Born in Valkeala in 1957, Sihvola received Diploma in Engineering, Licentiate, and PhD degrees from Helsinki University of Technology in 1981, 1984 and 1987, respectively. He has held visiting researchership positions at Research Laboratory of Electronics of Massachusetts Institute of Technology, Pennsylvania State University, Lund University, École Polytechnique Fédérale de Lausanne and Paris-Sud University. From 2005 to 2010, he was a professor of Academy of Finland.

His recent interests include electromagnetic theory, complex media, materials modeling, remote sensing and radar applications, as well as engineering education.
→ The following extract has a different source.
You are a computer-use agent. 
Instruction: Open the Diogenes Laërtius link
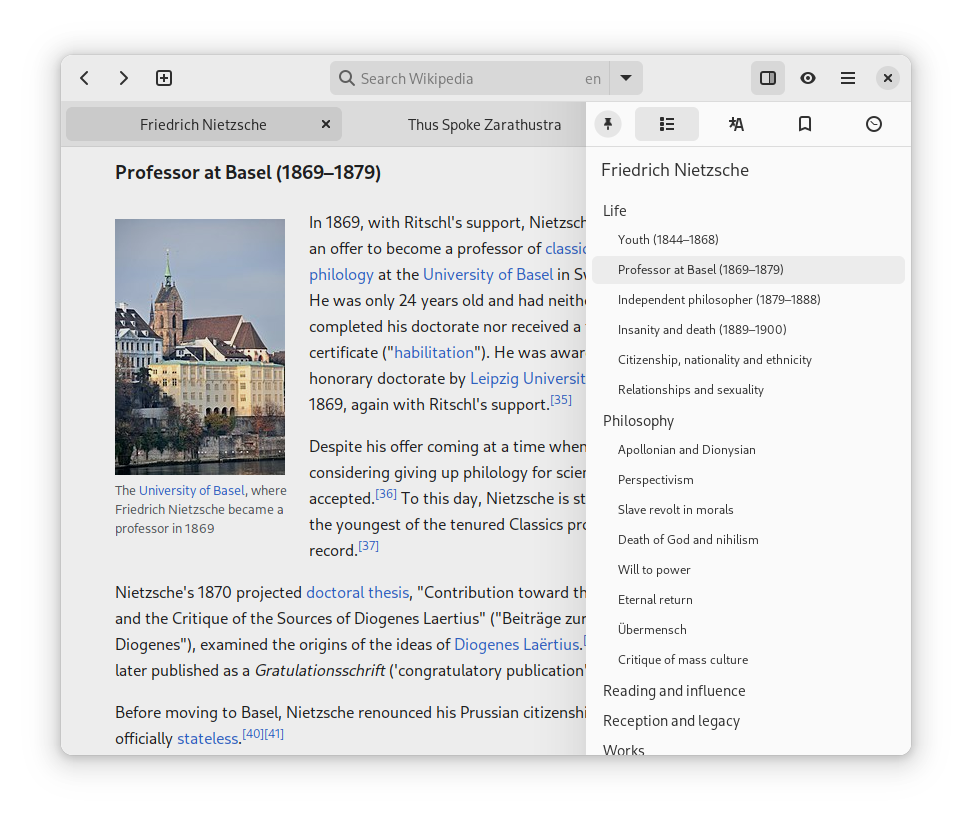coord(516,644)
In 2006, he was named as Fellow of the IEEE "for contributions to the application of theory in electromagnetic complex media and random materials."

==Selected publications==
- Books
- Lindell, Ismo V. (1994). "Electromagnetic Waves in Chiral and Bi-Isotropic Media"
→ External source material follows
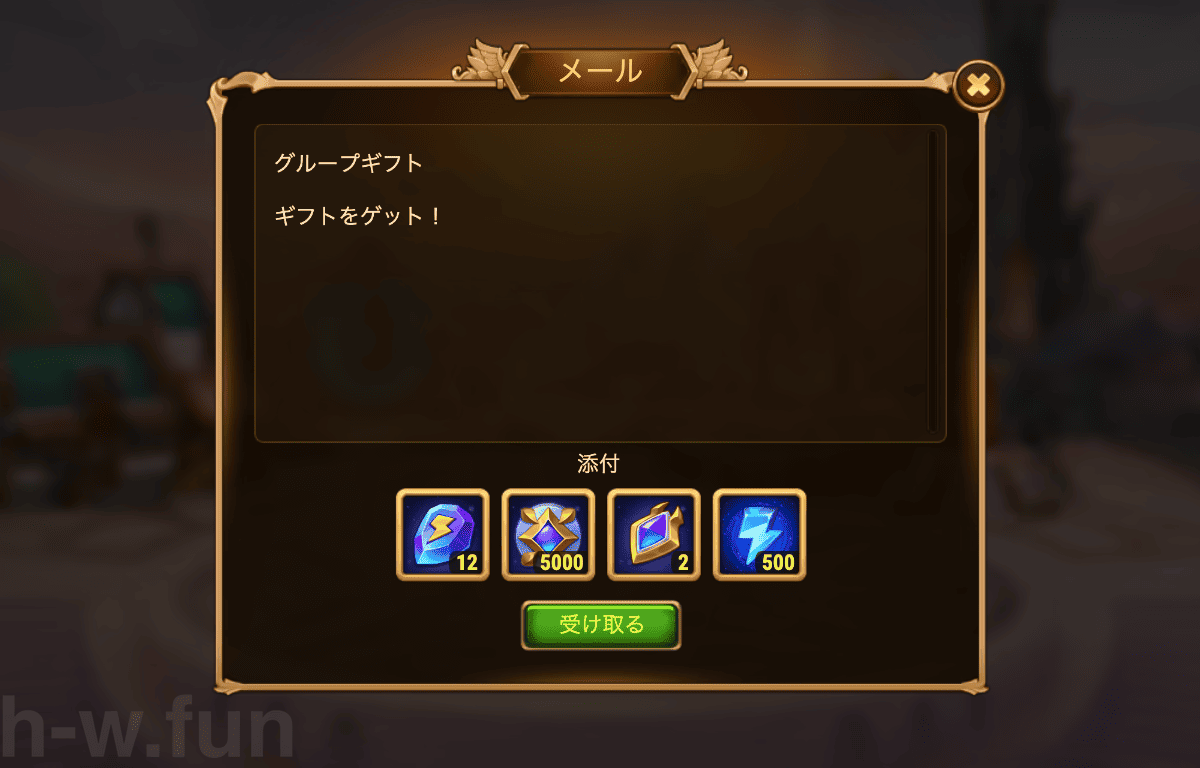The height and width of the screenshot is (768, 1200).
Task: Tap the quantity 12 on the stone item
Action: pyautogui.click(x=467, y=562)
- Lindell, Ismo V. (1994). "Sähkömagneettinen kenttäteoria"
- Sihvola, Ari (1999). "Electromagnetic Mixing Formulas and Applications"
- Serdyukov, Anatoly (2001). "Electromagnetics of Bi-anisotropic Materials: Theory and Applications"
- Zouhdi, Said (2009). "Metamaterials and Plasmonics: Fundamentals, Modelling, Applications"
- Lindell, Ismo V. (2019). "Boundary Conditions in Electromagnetics"

- Journal articles
- Tiuri, Martti E. (1984). "The complex dielectric constant of snow at microwave frequencies"
- Sihvola, Ari H. (1988). "Effective permittivity of dielectric mixtures"
- Sihvola, Ari H. (1991). "Bi-isotropic constitutive relations"
- Kärkkäinen, Kimmo Kalervo (2000). "Effective permittivity of mixtures: numerical validation by the FDTD method"
- Tretyakov, S. (2003). "Waves and energy in chiral nihility"
- Lindell, Ismo V. (2005). "Perfect electromagnetic conductor"
- Sihvola, Ari (2007). "Metamaterials in electromagnetics"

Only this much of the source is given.